— Но, — прервал тогда его лекцию Хэл, — эволюция просто не может идти по такому пути! Ваши ученые где-то допустили огромную, достойную всяческого сожаления ошибку. В конце концов, планетология как наука у вас находится еще в пеленках — ведь ей не больше ста лет!
— Ах, — сказал Фобо, — ты слишком терроцентричен. Ограничен. У тебя слабое воображение. Твои извилины закоснели и спрямились. Ну попробуй хоть на минуточку допустить возможность того, что в нашей вселенной может быть миллиард обитаемых планет и на каждой из них эволюция идет своим уникальным путем. Великая Богиня — большой экспериментатор, и ей быстро надоедает повторять одно и то же. Ну как, представил?
Но Хэл был твердо уверен, что очкецы ошибаются, и никакие доводы Фобо не могли его сдвинуть с позиций земной науки. К сожалению, им не дано просветиться в лучах мощной и более древней науки союза Гайяак — они просто не доживут до этого.
Фобо сдвинул на затылок менингитку с двумя фальшивыми антеннами, символизирующими его принадлежность к клану Кузнечика. Теперь он еще больше походил на профессора Очкеца — такой же лысый блестящий лоб, тугие завитки светлых волос на затылке. Особенно сходство усиливал длинный, лишенный переносицы нос, смешно торчавший посередине лица. Под его хрящом были спрятаны две антенны, служившие органами обоняния.
Да, первого землянина, впервые увидевшего этаозца, можно извинить за его удивленное восклицание. Если только он действительно так сказал (а вот это как раз вызывало у Хэла большие сомнения). Во-первых, сами аборигены называли свою планету Этаозом. Во-вторых, книги о стране Оз в союзе Гайяак были запрещены. Так что единственным разумным объяснением того, что космонавт читал Баума, было то, что он мог купить книгу у буклегера. Вообще космонавты имели славу (точнее, дурную славу) людей, презиравших опасность и относившихся с весьма слабым почтением к заповедям церкводарства, особенно когда они были не на Земле. Так что ни автор этой легенды, ни тот парень, что рассказывал ее Хэлу, не особо заботились о том, что их могут обвинить в чтении запрещенной литературы.
Хэл поймал себя на том, что увлекся воспоминаниями, в то время как Фобо все еще продолжал ему что-то говорить. Он заставил себя сосредоточиться.
— …Этот «козл», как тебя в ярости называл монсеньор Порнсен, что это у вас означает?
— Это означает человека, не являющегося специалистом в какой-нибудь одной науке, но разбирающегося во всех понемножку. На деле я — связующее звено между различными учеными и государственным аппаратом. Мое основное занятие — суммировать и интегрировать текущие научные исследования и в обработанном виде представлять их иерархам.

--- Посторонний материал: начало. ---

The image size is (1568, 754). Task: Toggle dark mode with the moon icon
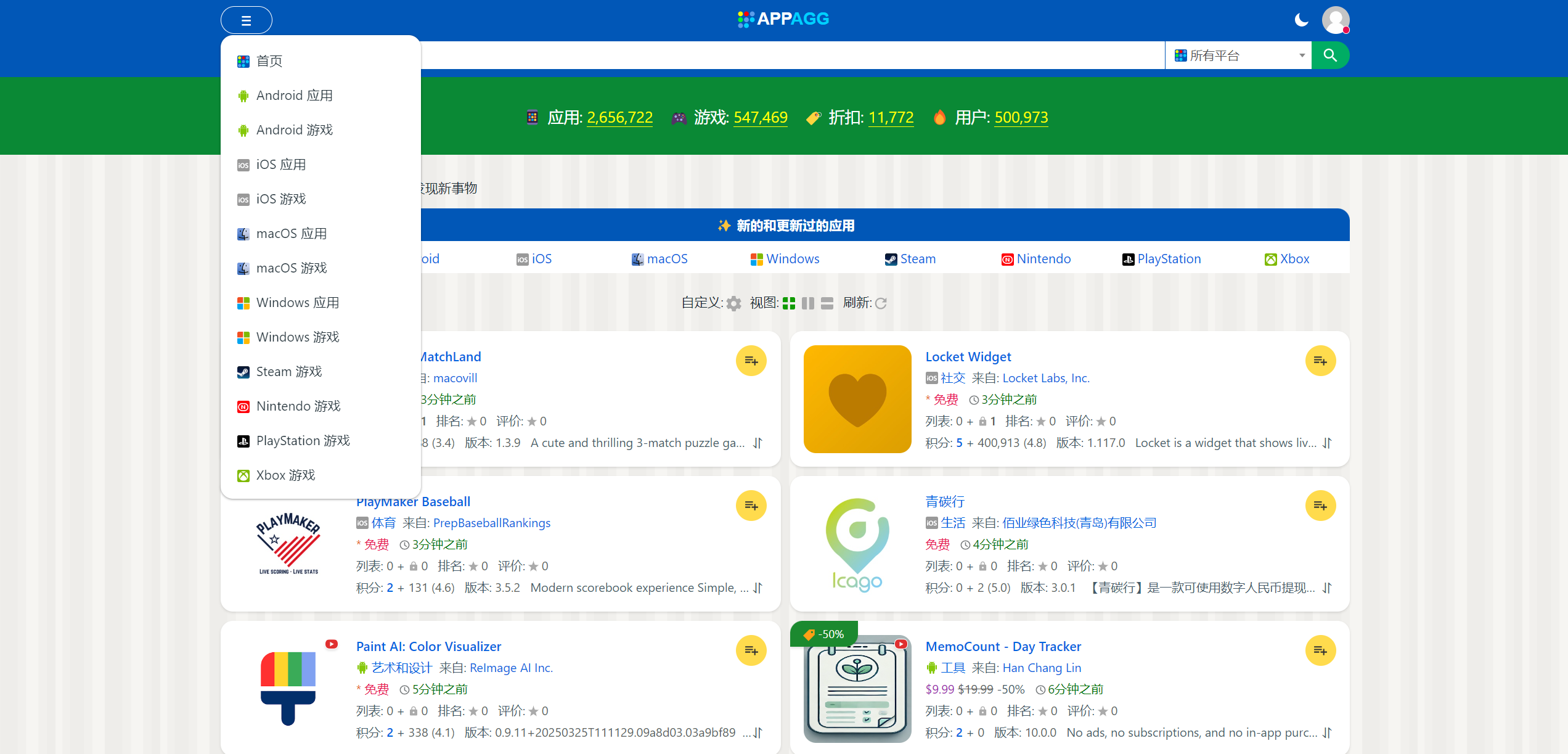coord(1301,20)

Говоря это, он как бы, невзначай взглянул на статую — женщины не было видно.
— У нас наука, — продолжал он, — стала настолько специализирована, что общение между учеными даже близких специальностей стало почти невозможным. Каждый из них имеет узкую специализацию, он развивает свои познания, двигаясь как бы по вертикальному лучу, но по горизонтали на тех же уровнях у него нет никакого соприкосновения с другими лучами. И чем больше он развивает и изучает собственную тему, тем больше он отдаляется от других. У него физически не хватает времени, чтобы обработать огромный поток информации в различных направлениях. Наша беда в том, что из двух докторов, занимающихся патологией носа, один глубоко и всесторонне изучает правую ноздрю, а второй — соответственно — левую.
Фобо в ужасе воздел руки к небесам.
— Но это же заведет науку в тупик. Нет, конечно же, ты преувеличиваешь.
— Насчет докторов носовых наук — честно говоря, да, — признался Хэл, пытаясь выдавить хотя бы слабенькую улыбку. — Но, впрочем, не намного. И то, что наша наука уже развивается не в геометрической, как некогда, прогрессии, а гораздо медленней, это правда. У ученых не хватает времени на самое минимальное общение, им больше не помогают открытия, сделанные в других областях, потому что они о них просто ничего не знают.
Хэл увидел, как из-за статуи буквально на секунду высунулась голова и тут же исчезла. Его прошиб холодный пот.